Clashes broke out again on Saturday between residents and police in Ben Guerdane near Tunisia's border with Libya after nearly a week of demonstrations over poor living conditions.
Ben Guerdane, around 30 kilometers (20 miles) from the border, has witnessed sporadic unrest since Sunday, fuelled by Tripoli's decision to close the Ras Jdir border crossing in early September for security reasons.
Dozens of youths, many of them masked, gathered outside the police station, which was torched on Thursday, and threw stones at police who responded with tear gas, an AFP journalist reported.
By late afternoon the policemen evacuated the station to seek shelter in the headquarters of the national guard, and a tense calm spread over the region.
In the evening, fresh clashes erupted and protesters torched the police station again, with demonstrators saying the violence was fueled by comments made by Prime Minister Hamadi Jebali.

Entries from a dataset
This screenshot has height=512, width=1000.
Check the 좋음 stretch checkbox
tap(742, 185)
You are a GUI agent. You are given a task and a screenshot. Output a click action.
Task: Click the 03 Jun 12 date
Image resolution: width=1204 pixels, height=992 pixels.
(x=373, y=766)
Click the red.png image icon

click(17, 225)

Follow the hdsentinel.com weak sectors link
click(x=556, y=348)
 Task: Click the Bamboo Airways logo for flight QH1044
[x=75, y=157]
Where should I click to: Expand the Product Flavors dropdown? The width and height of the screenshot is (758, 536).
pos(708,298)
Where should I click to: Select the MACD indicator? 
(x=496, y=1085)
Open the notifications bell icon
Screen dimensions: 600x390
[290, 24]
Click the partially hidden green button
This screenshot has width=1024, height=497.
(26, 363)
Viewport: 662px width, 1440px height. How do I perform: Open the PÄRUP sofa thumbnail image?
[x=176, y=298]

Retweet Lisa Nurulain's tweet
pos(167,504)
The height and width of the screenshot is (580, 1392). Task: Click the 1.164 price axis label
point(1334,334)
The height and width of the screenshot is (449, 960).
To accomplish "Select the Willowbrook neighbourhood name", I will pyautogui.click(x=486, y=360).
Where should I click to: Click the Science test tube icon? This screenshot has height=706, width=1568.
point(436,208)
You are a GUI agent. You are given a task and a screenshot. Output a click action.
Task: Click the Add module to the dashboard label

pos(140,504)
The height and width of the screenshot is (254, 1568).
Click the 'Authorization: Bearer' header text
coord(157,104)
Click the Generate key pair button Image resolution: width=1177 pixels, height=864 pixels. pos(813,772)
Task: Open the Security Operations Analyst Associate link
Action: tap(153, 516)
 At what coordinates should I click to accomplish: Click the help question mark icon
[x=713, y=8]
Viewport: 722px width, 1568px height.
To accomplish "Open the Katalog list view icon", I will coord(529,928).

> Work order 1: According to the news report on Ben Guerdane, when did Tripoli close the Ras Jdir border crossing?
> Work order 2: Extend the news report on Ben Guerdane, picking up after its final sentence.
The entries were taken from a separate source and are unrelated to the news report on Ben Guerdane.

> Answer box 1: Tripoli closed it in early September.

> Answer box 2:
"The state understands (protesters') demands and respects freedom of expression, but it does not tolerate vandals, drug traffickers and aggressors," the official TAP news agency quoted Jebali as saying about the unrest.
Earlier in the day protesters hurled abuse at the ruling Islamist Ennahda party, whose local headquarters were also ransacked this week. A customs office was also torched.
"Ben Guerdane is Free! Jebali out!" the protesters chanted, two days ahead of the second anniversary of the revolution that sparked off the Arab Spring.
The latest demonstration came as representatives of the authorities, trade unions and local tribes met in Ben Guerdane in an attempt to thrash out a solution to the crisis.
But Amar Hamdi, who heads the local branch of Tunisia's main trade union confederation, the UGTT, said the talks had foundered, and blamed the government.
"The authorities say this is a security problem, but we want development projects" for the region, Hamdi said, denouncing the fact that "no member of the government has come to Ben Guerdane to try to resolve the problem."
Despite the border crossing being reopened on Thursday, the local UGTT branch went ahead with a general strike in the town to demand investment and jobs, with only chemists, hospitals and bakeries remaining open.
"We don't want Ras Jdir reopened -- we want development," one protester in Ben Guerdane told AFP on Saturday.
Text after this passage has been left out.